Regulation of proteolytic enzyme activities in muscles practice and hypothesis.

作者信息

Sohár I

机构信息

Department of Biochemistry, Szent-Györgyi A. Medical University, Szeged, Hungary.

出版信息

Acta Biol Hung. 1991;42(1-3):183-201.

PMID:1844310
Abstract

Two weeks of immobilization in shortened state caused 50% decrease in muscle mass and an increase in lysosomal proteinase activities. In this study causes of elevated protease activities in muscle are studied. Many factors could play a role in these elevated proteinase activities. We have found that redox state, ATP content, fuel supply and glucocorticoid receptor number were important in this period.
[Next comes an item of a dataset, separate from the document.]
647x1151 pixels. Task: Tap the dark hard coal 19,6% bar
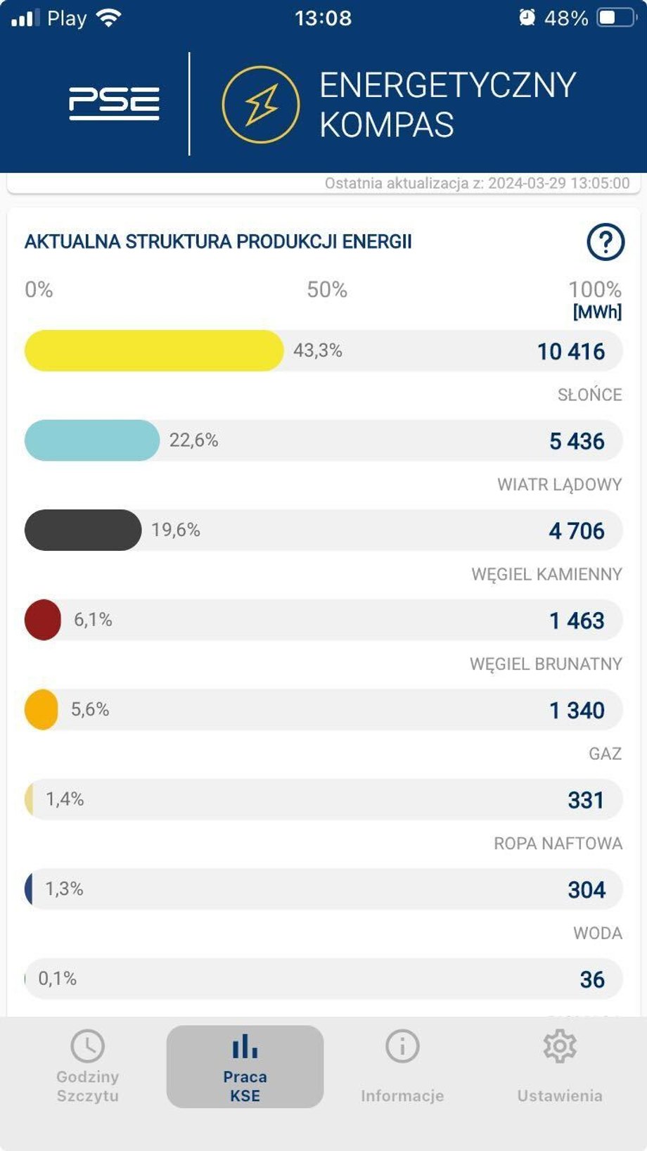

Testosterone, insulin or proteinase inhibitors were not proved to play role in elevated proteinase activities. These practical results are explained by the results achieved in other types of cells. We conclude that changes in redox potential and/or oxygen free radical content of muscle elements can cause a post-translational covalent modification of cysteine proteinases and -SH dependent metalloproteinases, leading thereby to their activation. Lysosomal cysteine proteinases can activate procathepsin D that can damage lysosomal cysteine proteinase inhibitors and in another path it activates procathepsin B, L and H reversely. This feed-back regulation and the activation of cysteine proteinases by metalloproteinases might accelerate the proteinase activities in skeletal muscles.

摘要

在缩短状态下固定两周导致肌肉质量下降50%,溶酶体蛋白酶活性增加。在本研究中,对肌肉中蛋白酶活性升高的原因进行了研究。许多因素可能在这些升高的蛋白酶活性中起作用。我们发现,氧化还原状态、ATP含量、燃料供应和糖皮质激素受体数量在此期间很重要。睾酮、胰岛素或蛋白酶抑制剂未被证明在升高的蛋白酶活性中起作用。这些实际结果可以通过在其他类型细胞中获得的结果来解释。我们得出结论,肌肉成分的氧化还原电位和/或氧自由基含量的变化可导致半胱氨酸蛋白酶和-SH依赖性金属蛋白酶的翻译后共价修饰,从而导致它们的激活。溶酶体半胱氨酸蛋白酶可激活组织蛋白酶D原,其可破坏溶酶体半胱氨酸蛋白酶抑制剂,并且在另一条途径中它可反向激活组织蛋白酶B、L和H。这种反馈调节以及金属蛋白酶对半胱氨酸蛋白酶的激活可能会加速骨骼肌中的蛋白酶活性。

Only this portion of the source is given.